##### Dataset #####

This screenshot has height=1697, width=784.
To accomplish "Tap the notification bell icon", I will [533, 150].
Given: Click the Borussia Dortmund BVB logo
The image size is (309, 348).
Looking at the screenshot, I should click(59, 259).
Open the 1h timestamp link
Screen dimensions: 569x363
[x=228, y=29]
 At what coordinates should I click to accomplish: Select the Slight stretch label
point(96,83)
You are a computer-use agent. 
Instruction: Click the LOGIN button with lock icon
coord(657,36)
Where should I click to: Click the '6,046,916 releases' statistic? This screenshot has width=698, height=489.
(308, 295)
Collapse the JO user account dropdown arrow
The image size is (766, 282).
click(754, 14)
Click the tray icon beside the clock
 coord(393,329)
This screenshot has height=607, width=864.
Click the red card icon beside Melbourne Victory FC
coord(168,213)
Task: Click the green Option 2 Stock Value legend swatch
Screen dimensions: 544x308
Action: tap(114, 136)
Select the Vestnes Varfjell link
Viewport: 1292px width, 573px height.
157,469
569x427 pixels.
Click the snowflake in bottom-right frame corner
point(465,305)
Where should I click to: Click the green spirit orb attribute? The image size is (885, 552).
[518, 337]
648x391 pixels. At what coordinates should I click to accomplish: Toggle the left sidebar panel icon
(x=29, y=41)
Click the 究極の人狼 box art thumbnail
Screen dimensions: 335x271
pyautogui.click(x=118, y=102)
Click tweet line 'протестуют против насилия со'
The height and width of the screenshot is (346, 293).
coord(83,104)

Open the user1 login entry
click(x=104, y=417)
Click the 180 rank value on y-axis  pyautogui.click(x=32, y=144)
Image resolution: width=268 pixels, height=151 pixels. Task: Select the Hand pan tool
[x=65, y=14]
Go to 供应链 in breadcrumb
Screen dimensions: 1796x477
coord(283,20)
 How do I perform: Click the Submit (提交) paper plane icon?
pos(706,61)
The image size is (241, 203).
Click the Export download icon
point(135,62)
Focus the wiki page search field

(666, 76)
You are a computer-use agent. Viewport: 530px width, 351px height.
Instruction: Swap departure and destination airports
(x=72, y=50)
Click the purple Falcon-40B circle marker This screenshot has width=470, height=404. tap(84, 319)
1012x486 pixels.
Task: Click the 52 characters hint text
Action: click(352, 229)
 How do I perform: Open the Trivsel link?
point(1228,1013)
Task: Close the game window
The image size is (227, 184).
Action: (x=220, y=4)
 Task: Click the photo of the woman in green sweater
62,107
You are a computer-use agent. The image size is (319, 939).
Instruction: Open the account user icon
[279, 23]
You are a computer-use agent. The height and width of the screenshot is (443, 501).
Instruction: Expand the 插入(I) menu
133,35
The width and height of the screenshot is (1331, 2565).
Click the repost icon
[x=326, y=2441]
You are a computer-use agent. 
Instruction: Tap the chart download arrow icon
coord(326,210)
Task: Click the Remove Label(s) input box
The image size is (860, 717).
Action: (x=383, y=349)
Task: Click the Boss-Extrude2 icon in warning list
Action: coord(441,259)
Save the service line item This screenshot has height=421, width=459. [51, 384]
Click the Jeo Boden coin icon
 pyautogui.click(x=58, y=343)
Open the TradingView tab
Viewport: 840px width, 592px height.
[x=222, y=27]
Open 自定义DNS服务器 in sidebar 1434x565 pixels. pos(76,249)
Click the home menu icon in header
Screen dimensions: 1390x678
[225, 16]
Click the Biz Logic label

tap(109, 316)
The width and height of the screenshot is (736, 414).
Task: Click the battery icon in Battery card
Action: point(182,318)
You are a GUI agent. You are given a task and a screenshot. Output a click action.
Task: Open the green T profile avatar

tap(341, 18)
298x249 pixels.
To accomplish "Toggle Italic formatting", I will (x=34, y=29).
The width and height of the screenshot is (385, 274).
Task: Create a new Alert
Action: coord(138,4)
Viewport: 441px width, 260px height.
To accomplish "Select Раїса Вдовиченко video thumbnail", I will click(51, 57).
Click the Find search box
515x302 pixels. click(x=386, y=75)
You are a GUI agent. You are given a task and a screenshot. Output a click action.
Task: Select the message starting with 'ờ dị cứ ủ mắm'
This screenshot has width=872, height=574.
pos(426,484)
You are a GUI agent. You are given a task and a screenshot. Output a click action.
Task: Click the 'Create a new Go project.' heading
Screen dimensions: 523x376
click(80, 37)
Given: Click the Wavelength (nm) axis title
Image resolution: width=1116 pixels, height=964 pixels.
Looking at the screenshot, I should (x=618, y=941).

#####

Return the entries above in full and exactly as written.

This screenshot has height=1697, width=784.
To accomplish "Tap the notification bell icon", I will [533, 150].
Given: Click the Borussia Dortmund BVB logo
The image size is (309, 348).
Looking at the screenshot, I should click(59, 259).
Open the 1h timestamp link
Screen dimensions: 569x363
[x=228, y=29]
 At what coordinates should I click to accomplish: Select the Slight stretch label
point(96,83)
You are a computer-use agent. 
Instruction: Click the LOGIN button with lock icon
coord(657,36)
Where should I click to: Click the '6,046,916 releases' statistic? This screenshot has width=698, height=489.
(308, 295)
Collapse the JO user account dropdown arrow
The image size is (766, 282).
click(754, 14)
Click the tray icon beside the clock
 coord(393,329)
This screenshot has height=607, width=864.
Click the red card icon beside Melbourne Victory FC
coord(168,213)
Task: Click the green Option 2 Stock Value legend swatch
Screen dimensions: 544x308
Action: tap(114, 136)
Select the Vestnes Varfjell link
Viewport: 1292px width, 573px height.
157,469
569x427 pixels.
Click the snowflake in bottom-right frame corner
point(465,305)
Where should I click to: Click the green spirit orb attribute? The image size is (885, 552).
[518, 337]
648x391 pixels. At what coordinates should I click to accomplish: Toggle the left sidebar panel icon
(x=29, y=41)
Click the 究極の人狼 box art thumbnail
Screen dimensions: 335x271
pyautogui.click(x=118, y=102)
Click tweet line 'протестуют против насилия со'
The height and width of the screenshot is (346, 293).
coord(83,104)

Open the user1 login entry
click(x=104, y=417)
Click the 180 rank value on y-axis  pyautogui.click(x=32, y=144)
Image resolution: width=268 pixels, height=151 pixels. Task: Select the Hand pan tool
[x=65, y=14]
Go to 供应链 in breadcrumb
Screen dimensions: 1796x477
coord(283,20)
 How do I perform: Click the Submit (提交) paper plane icon?
pos(706,61)
The image size is (241, 203).
Click the Export download icon
point(135,62)
Focus the wiki page search field

(666, 76)
You are a computer-use agent. Viewport: 530px width, 351px height.
Instruction: Swap departure and destination airports
(x=72, y=50)
Click the purple Falcon-40B circle marker This screenshot has width=470, height=404. tap(84, 319)
1012x486 pixels.
Task: Click the 52 characters hint text
Action: click(352, 229)
 How do I perform: Open the Trivsel link?
point(1228,1013)
Task: Close the game window
The image size is (227, 184).
Action: (x=220, y=4)
 Task: Click the photo of the woman in green sweater
62,107
You are a computer-use agent. The image size is (319, 939).
Instruction: Open the account user icon
[279, 23]
You are a computer-use agent. The height and width of the screenshot is (443, 501).
Instruction: Expand the 插入(I) menu
133,35
The width and height of the screenshot is (1331, 2565).
Click the repost icon
[x=326, y=2441]
You are a computer-use agent. 
Instruction: Tap the chart download arrow icon
coord(326,210)
Task: Click the Remove Label(s) input box
The image size is (860, 717).
Action: (x=383, y=349)
Task: Click the Boss-Extrude2 icon in warning list
Action: coord(441,259)
Save the service line item This screenshot has height=421, width=459. [51, 384]
Click the Jeo Boden coin icon
 pyautogui.click(x=58, y=343)
Open the TradingView tab
Viewport: 840px width, 592px height.
[x=222, y=27]
Open 自定义DNS服务器 in sidebar 1434x565 pixels. pos(76,249)
Click the home menu icon in header
Screen dimensions: 1390x678
[225, 16]
Click the Biz Logic label

tap(109, 316)
The width and height of the screenshot is (736, 414).
Task: Click the battery icon in Battery card
Action: point(182,318)
You are a GUI agent. You are given a task and a screenshot. Output a click action.
Task: Open the green T profile avatar

tap(341, 18)
298x249 pixels.
To accomplish "Toggle Italic formatting", I will (x=34, y=29).
The width and height of the screenshot is (385, 274).
Task: Create a new Alert
Action: coord(138,4)
Viewport: 441px width, 260px height.
To accomplish "Select Раїса Вдовиченко video thumbnail", I will click(51, 57).
Click the Find search box
515x302 pixels. click(x=386, y=75)
You are a GUI agent. You are given a task and a screenshot. Output a click action.
Task: Select the message starting with 'ờ dị cứ ủ mắm'
This screenshot has width=872, height=574.
pos(426,484)
You are a GUI agent. You are given a task and a screenshot. Output a click action.
Task: Click the 'Create a new Go project.' heading
Screen dimensions: 523x376
click(80, 37)
Given: Click the Wavelength (nm) axis title
Image resolution: width=1116 pixels, height=964 pixels.
Looking at the screenshot, I should (x=618, y=941).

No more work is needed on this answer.